スリル・ミー X+1回目・2019年1月19日(土)15:30開演

元々、2019年1月19日(土) 19:00開演と2019年1月20日(日) 12:30開演の2回だけでチケット取れませんでしたが、すぐに追加公演が決まり、何とかチケットが取れました。

ミュージカル「スリル・ミー」【追加公演】|サンケイホールブリーゼ

1920年代シカゴで実際に起きた犯罪史上に残る事件。逮捕されたのは2人の天才だった・・・。
「私」と「彼」が熾烈な心理戦を繰り広げるサスペンス。ラストには予測不能な驚愕の事実が・・・!?(ブリーゼのサイトより)

 

「私」松下洸平×「彼」柿澤勇人

ピアノ:朴勝哲

原作・音楽・脚本:STEPHEN DOLGINOFF
演出:栗山民也
翻訳・訳詞:松田直行

 

舞台が始まる前、他の作品と違って少し早い段階で客席が静寂に包まれる。

これから待ち受ける100分間ノンストップの2人の応酬に身構えているみたいに。

そこからピアニストが登場し、プレリュード。

これから流れる様々な楽曲が少しずつ演奏される形。

初見ではないので、しんどい運命が待ち受けているのを知っているのに、ドキドキとワクワクが止まらない。

 

暗転。

53歳の「私」の仮釈放請求審理委員会。

34年前、19歳の「彼」と「私」が起こした誘拐殺人事件の真実を審理官に求められ、

静かに語り始める・・・。

 

この日は2階席だったので、「照明」と「2人の動きの対比」を楽しめました。

オリジナルキャストなので、超安心。

 

初見の人はネタバレをなんとか回避して、事前情報は、

「役者2人、ピアノだけ、100分間の1幕物」ぐらいに留めて、観てほしい作品。

 

(以下、思いっきりネタバレ含みながら勝手な解釈をするので、まだ見ていない人は読まないでほしいです。)

 

 

 

 

仮釈放請求審理委員会の場面と34年前の事件に至る過程の場面とが交互に繰り返されるので、ドキドキに緩急がつけられるので、面白い。

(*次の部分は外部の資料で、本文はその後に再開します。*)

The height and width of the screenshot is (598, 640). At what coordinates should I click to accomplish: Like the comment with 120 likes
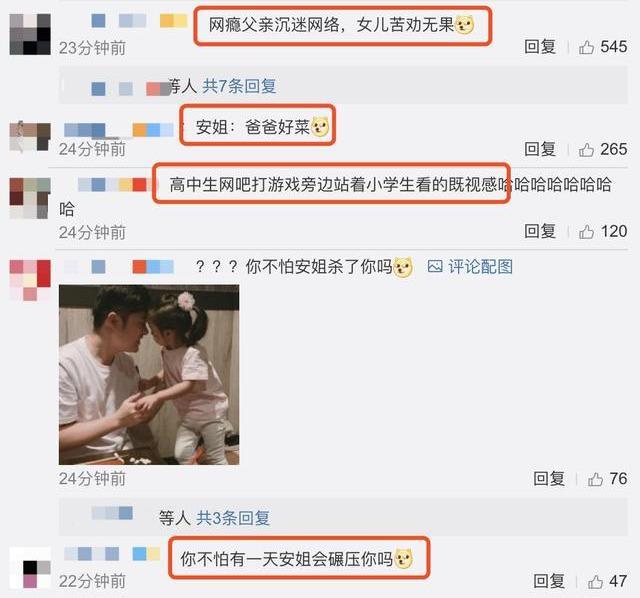(x=586, y=232)
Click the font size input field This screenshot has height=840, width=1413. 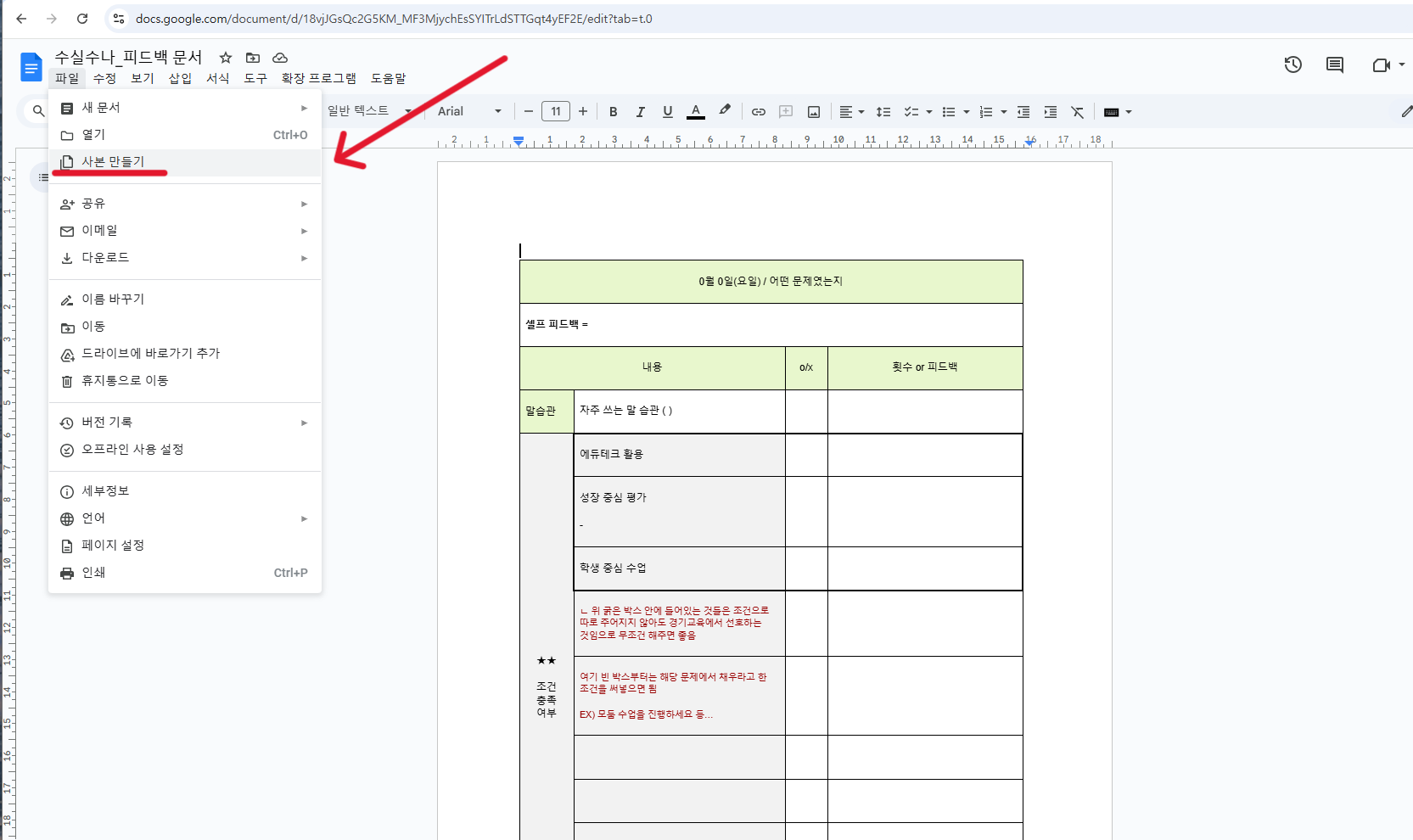(x=556, y=111)
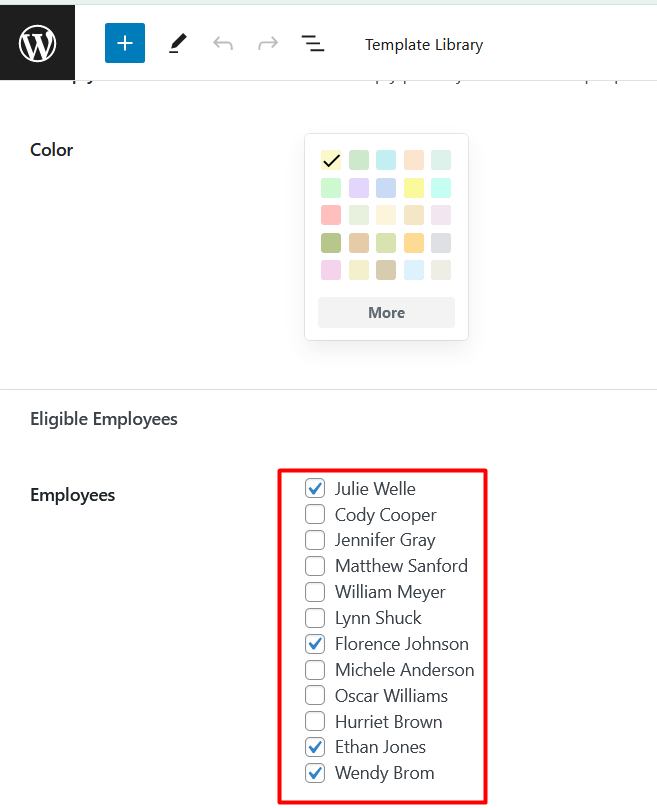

「私」は19歳と53歳を行ったり来たりしますが、声のトーンや動きなどで見事に演じ分けて下さる。

一応、「天窓」や「組まされた手」でもわかります。

 

「これこれ、この私を待っていた~」と思ったので、私の初見は多分、松下×小西だったと思われる。

(初見は衝撃的過ぎて、記憶があまりない・・・。)

 

最初は道具を用意させたり、ガソリンをもっとかけろという指示に素直に従ったり、警察の尋問に備えさせるのに応じるところから、「忠犬」な感じがするけれど、

取調室での裏切りに「あれ、なんだか雰囲気がおかしいかも」と思わされ始め、

拘置所の様子で「絶対何かおかしい」と違和感がほぼ確信になり、

刑務所への移送中に「眼鏡を落としたのはわざと」と告白する私に、「うわ!きた!これ!」と、これまで観ていたことを大逆転させられる。

 

理由なき殺人(スリルを求めて)が、「彼と一緒にいる為」(彼に支配されて言われるがままに共犯となった)と思い込まされていました。

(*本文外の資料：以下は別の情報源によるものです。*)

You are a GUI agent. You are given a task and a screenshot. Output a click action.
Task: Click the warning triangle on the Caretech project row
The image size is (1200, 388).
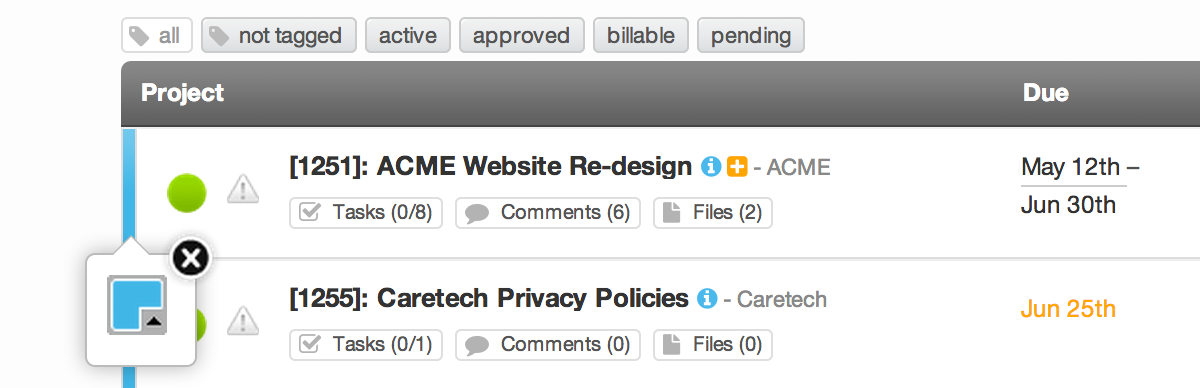pos(243,320)
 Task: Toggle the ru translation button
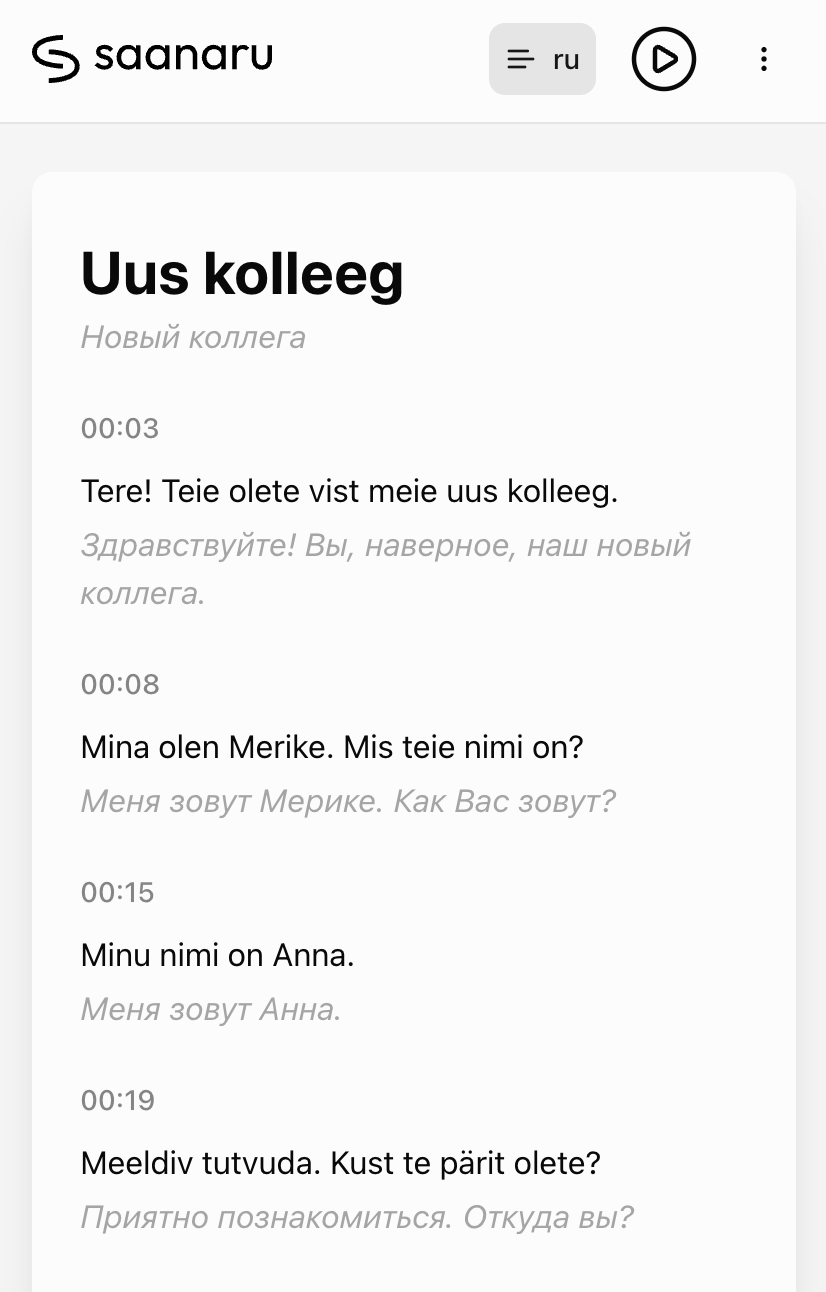pyautogui.click(x=542, y=59)
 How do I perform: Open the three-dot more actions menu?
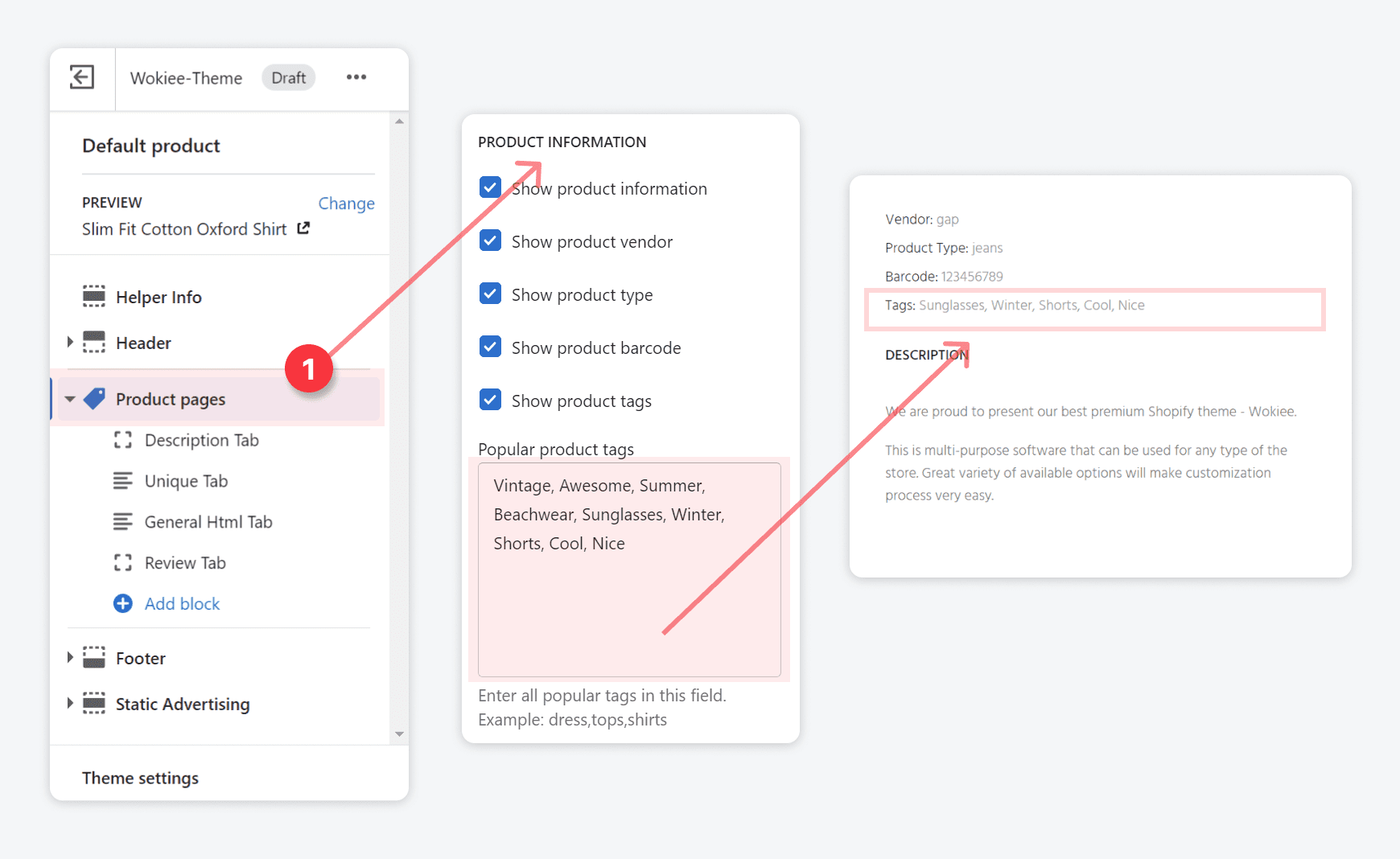point(356,77)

でも実は、「彼と一緒にいる為」(人気者の彼を他の誰の手も届かない所に連れていくために誘導して共犯となった)。

同じ「彼と一緒にいる為」という言葉だけれども、意味合いが全然違う。

「私」が怖すぎる。

 

「あの1本のマッチが全ての始まりでした」(ニュアンスです)

その通りだけど、マッチを用意したのは「私」

冒頭、公園で久しぶりに再会する時に、マッチを持っていなくて、彼が火を目にすることがなかったら、こうはならなかったんだろうな。

高校の頃に資料室を一緒に燃やしているので、また「放火する」と言い出すのをわかっている。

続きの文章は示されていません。